Huntington Society of Canada

Just like traffic jams clog a city’s roads, sometimes proteins in our body break down and clog up our cells.

As this ScienCentral News video reports, when this happens in our brain, it leads to devastating illnesses.


Protein Misfolding

Proteins, the basic components of all living cells, are made up of different combinations of amino acids. In order to carry out their biochemical function, each protein must first take on a particular shape, which happens when the amino acids fold into place. This delicate process of protein folding is critical, and when the amino acids do not fold correctly (i.e. "misfold"), the misshapen proteins form clumps, called aggregates, within the cell. These aggregates then start to attract other healthy proteins that are essential for cell function, which in turn bend and stop working.
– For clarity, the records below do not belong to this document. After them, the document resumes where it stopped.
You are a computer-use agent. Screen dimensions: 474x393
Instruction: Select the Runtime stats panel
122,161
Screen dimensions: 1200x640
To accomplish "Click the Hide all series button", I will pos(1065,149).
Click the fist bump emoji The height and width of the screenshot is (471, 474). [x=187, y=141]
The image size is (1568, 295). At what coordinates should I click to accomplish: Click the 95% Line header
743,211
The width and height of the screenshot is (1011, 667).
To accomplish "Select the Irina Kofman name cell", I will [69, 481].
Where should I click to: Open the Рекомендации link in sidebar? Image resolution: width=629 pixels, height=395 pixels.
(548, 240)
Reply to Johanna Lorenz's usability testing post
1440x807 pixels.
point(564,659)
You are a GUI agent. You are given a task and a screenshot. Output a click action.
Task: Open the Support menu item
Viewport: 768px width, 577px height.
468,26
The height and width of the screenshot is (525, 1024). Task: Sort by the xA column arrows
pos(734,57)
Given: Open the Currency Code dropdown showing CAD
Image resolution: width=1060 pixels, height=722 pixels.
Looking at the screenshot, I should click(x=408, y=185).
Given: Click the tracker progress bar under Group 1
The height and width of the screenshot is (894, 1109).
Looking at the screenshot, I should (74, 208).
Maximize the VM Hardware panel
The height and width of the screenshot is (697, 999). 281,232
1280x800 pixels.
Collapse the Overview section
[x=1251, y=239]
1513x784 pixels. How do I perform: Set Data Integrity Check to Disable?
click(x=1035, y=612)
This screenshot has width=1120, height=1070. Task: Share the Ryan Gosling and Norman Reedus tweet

As this process continues, cells shut down and die, and this can lead to devastating neurodegenerative diseases like Alzheimer’s, new variant Creutzfeldt-Jakob Disease (the human form of Mad Cow Disease), and Huntington’s Disease, to name a few.

Richard Morimoto, professor of biochemistry at Northwestern University, says his laboratory “has focused on the question of whether our cells contain other good proteins that are present to prevent disease-causing proteins such as in Huntington’s.”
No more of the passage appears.